DIRECTIONS: With the pictures set aside, return the lines below exactly, beginning at the first and ending at the line containing "You are a computer-use".

+++ GIVEN DATA +++

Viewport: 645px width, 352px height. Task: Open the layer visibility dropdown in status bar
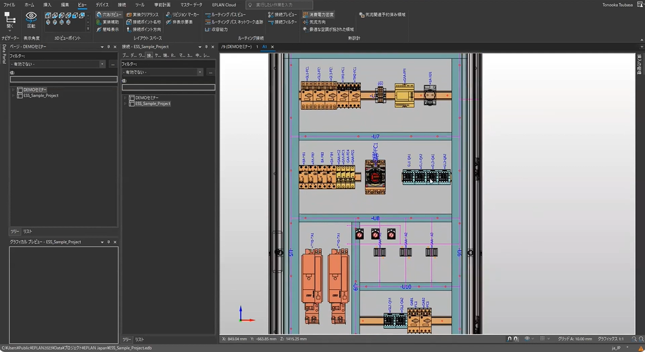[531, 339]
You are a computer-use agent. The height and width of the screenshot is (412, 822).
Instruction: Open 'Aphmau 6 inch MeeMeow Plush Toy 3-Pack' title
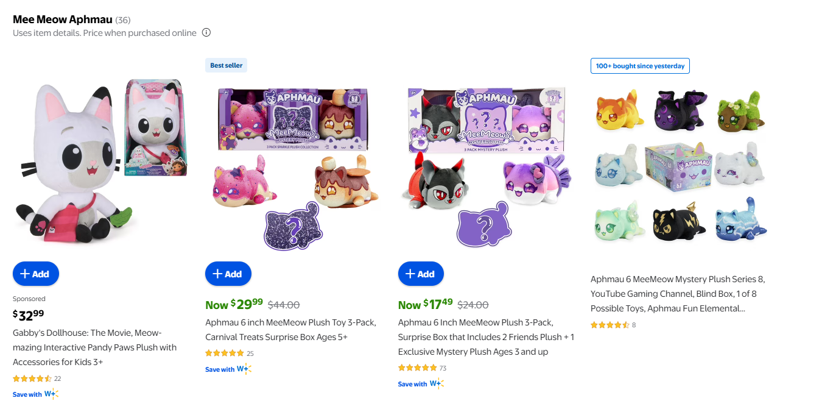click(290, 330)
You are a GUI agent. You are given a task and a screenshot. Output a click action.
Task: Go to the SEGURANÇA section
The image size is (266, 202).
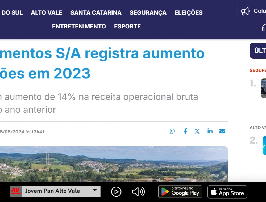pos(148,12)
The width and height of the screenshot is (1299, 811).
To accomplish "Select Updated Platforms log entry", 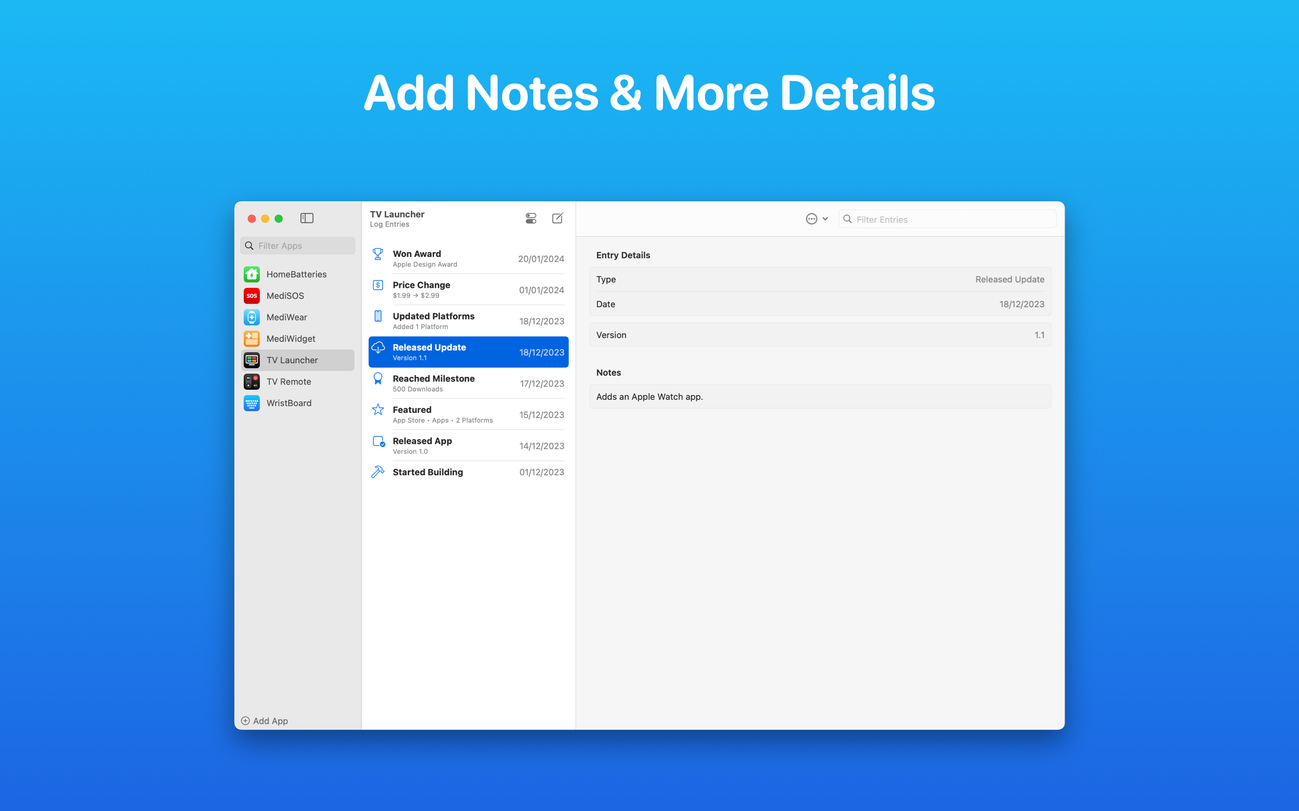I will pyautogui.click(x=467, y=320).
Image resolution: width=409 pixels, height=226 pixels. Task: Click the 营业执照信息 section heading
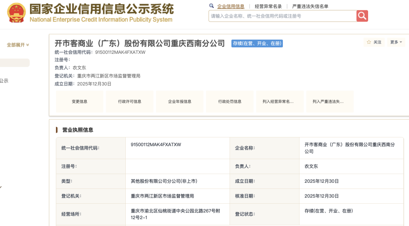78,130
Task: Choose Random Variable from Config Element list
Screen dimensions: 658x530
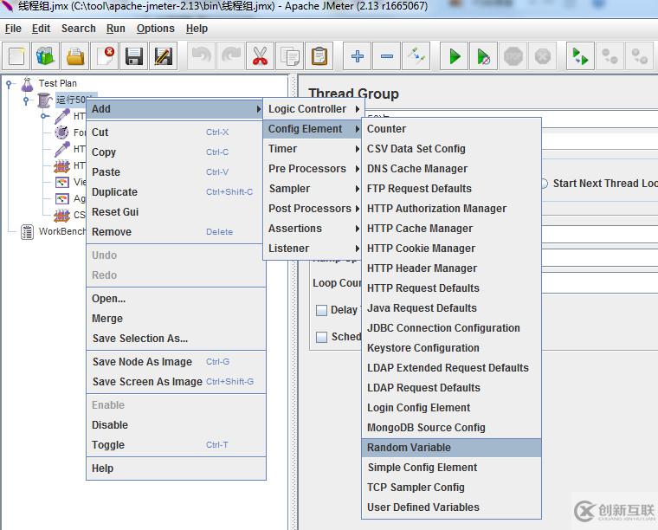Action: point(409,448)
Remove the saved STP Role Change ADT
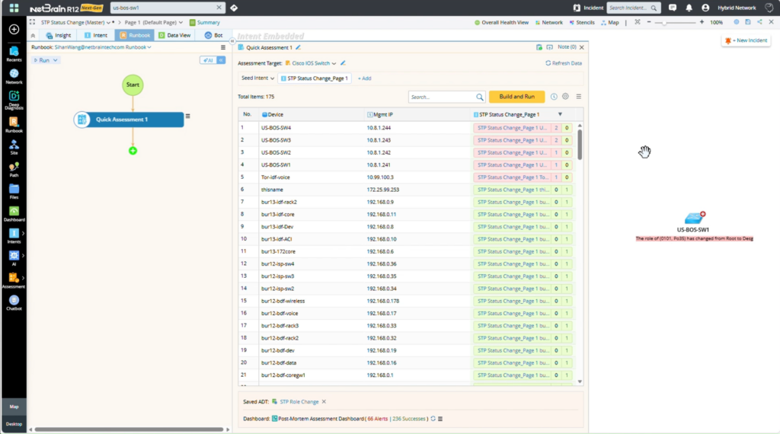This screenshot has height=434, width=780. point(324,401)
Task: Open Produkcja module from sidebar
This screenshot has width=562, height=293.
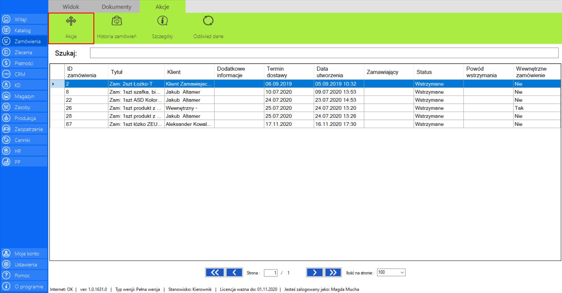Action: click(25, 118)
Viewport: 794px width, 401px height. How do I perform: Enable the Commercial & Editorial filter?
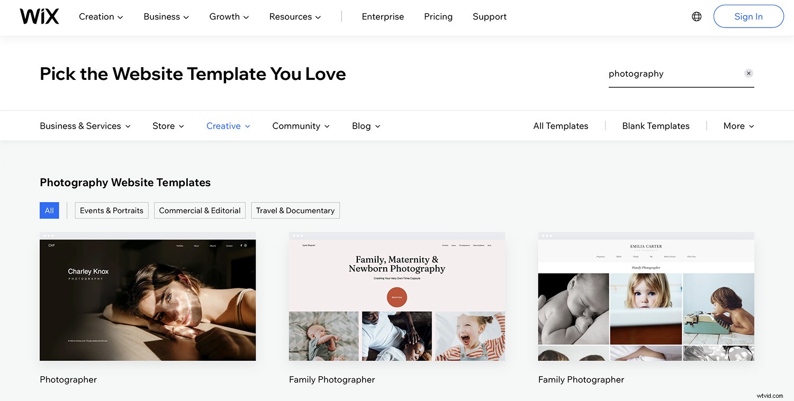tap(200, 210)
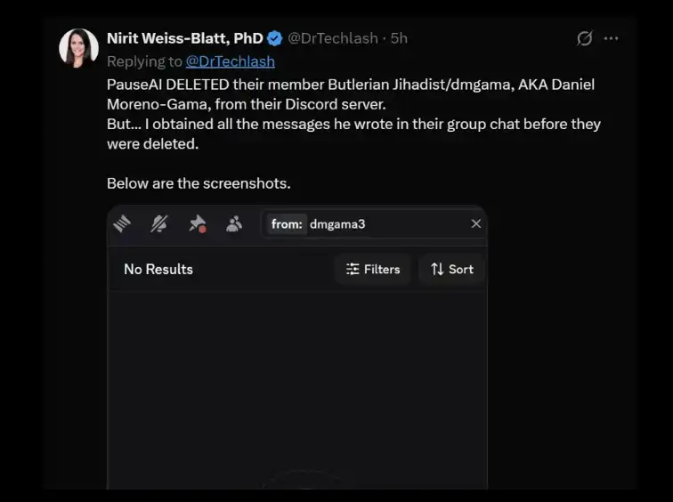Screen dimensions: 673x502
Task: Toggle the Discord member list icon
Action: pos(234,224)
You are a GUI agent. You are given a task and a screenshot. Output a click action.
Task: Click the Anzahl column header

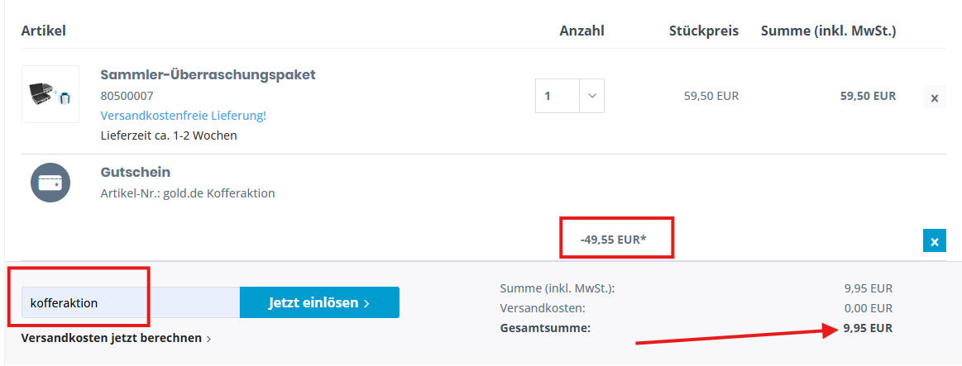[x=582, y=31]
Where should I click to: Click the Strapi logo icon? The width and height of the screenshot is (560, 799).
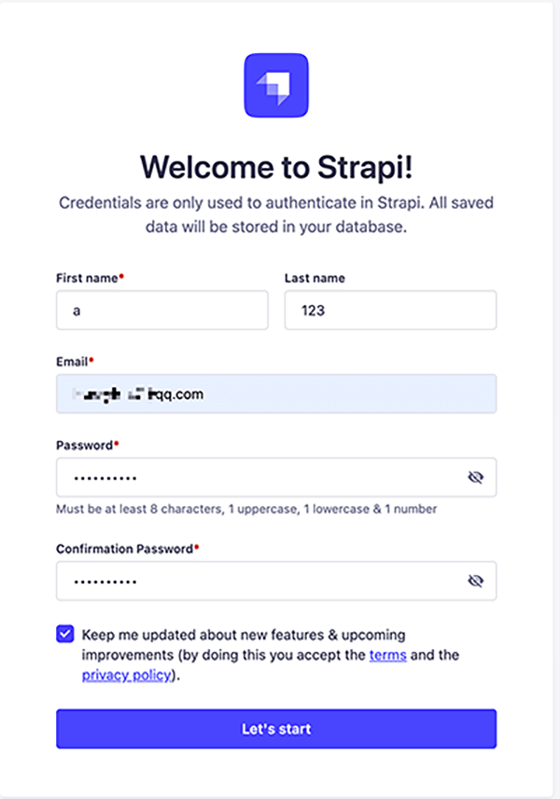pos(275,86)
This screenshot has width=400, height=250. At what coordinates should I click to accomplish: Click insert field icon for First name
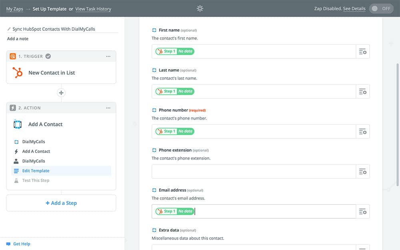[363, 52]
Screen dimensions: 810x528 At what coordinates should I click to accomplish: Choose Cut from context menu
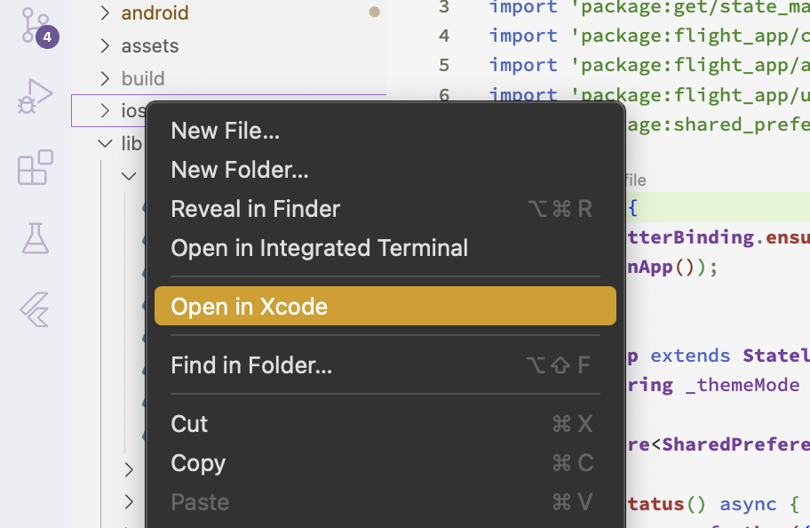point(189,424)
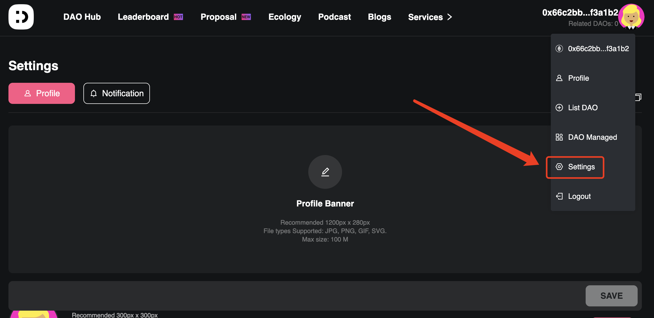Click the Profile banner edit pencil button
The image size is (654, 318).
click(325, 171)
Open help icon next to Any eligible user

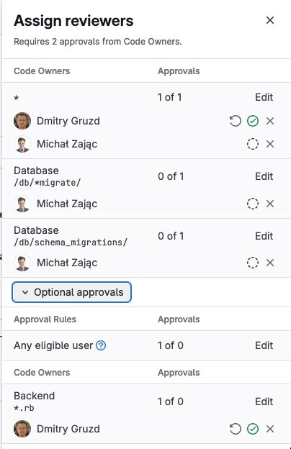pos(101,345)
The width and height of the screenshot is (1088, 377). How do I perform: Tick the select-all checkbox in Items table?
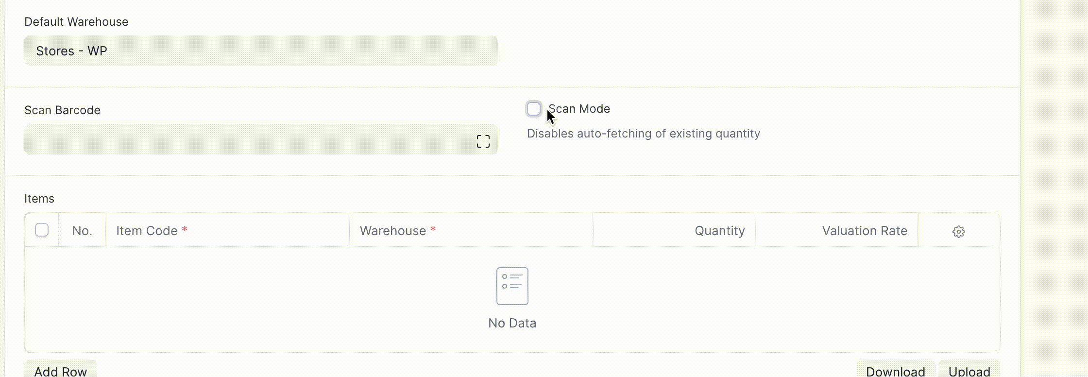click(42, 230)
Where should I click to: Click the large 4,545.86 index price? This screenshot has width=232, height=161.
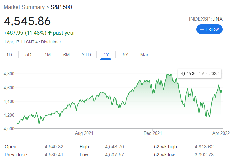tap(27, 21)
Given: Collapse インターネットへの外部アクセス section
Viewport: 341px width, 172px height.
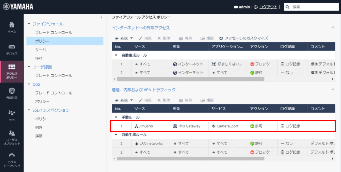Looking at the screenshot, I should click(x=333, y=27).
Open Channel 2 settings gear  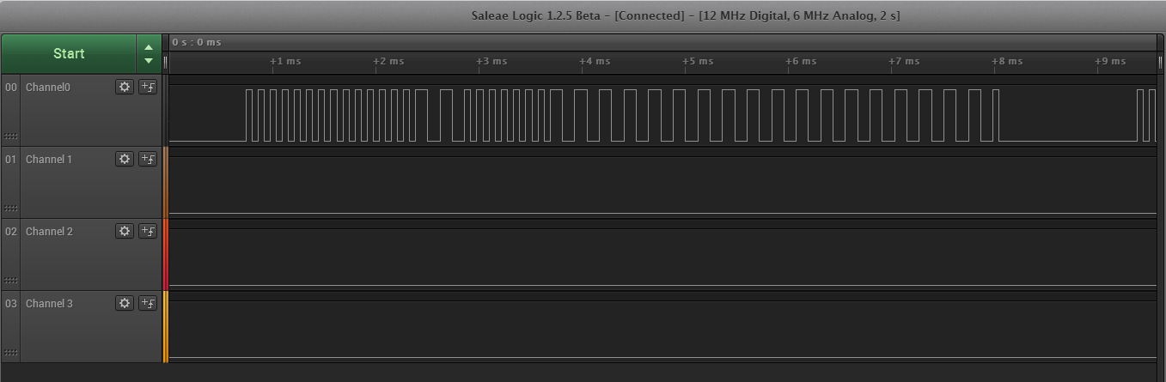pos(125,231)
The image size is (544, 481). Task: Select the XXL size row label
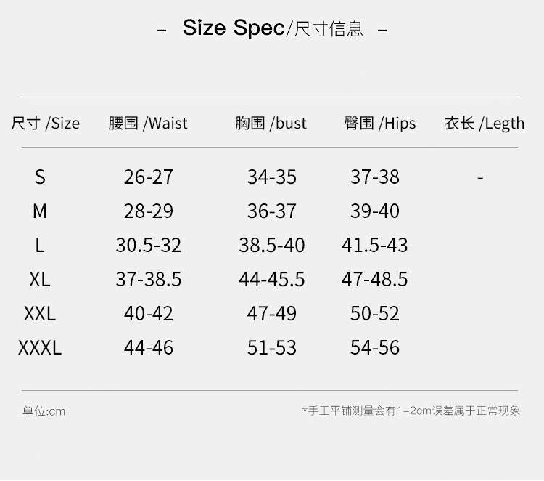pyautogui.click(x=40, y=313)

+++

ANSWER FOR THIS EXERCISE:
Viewport: 645px width, 352px height. Task: Open the layer visibility dropdown in status bar
[531, 339]
You are a computer-use agent. The height and width of the screenshot is (412, 822).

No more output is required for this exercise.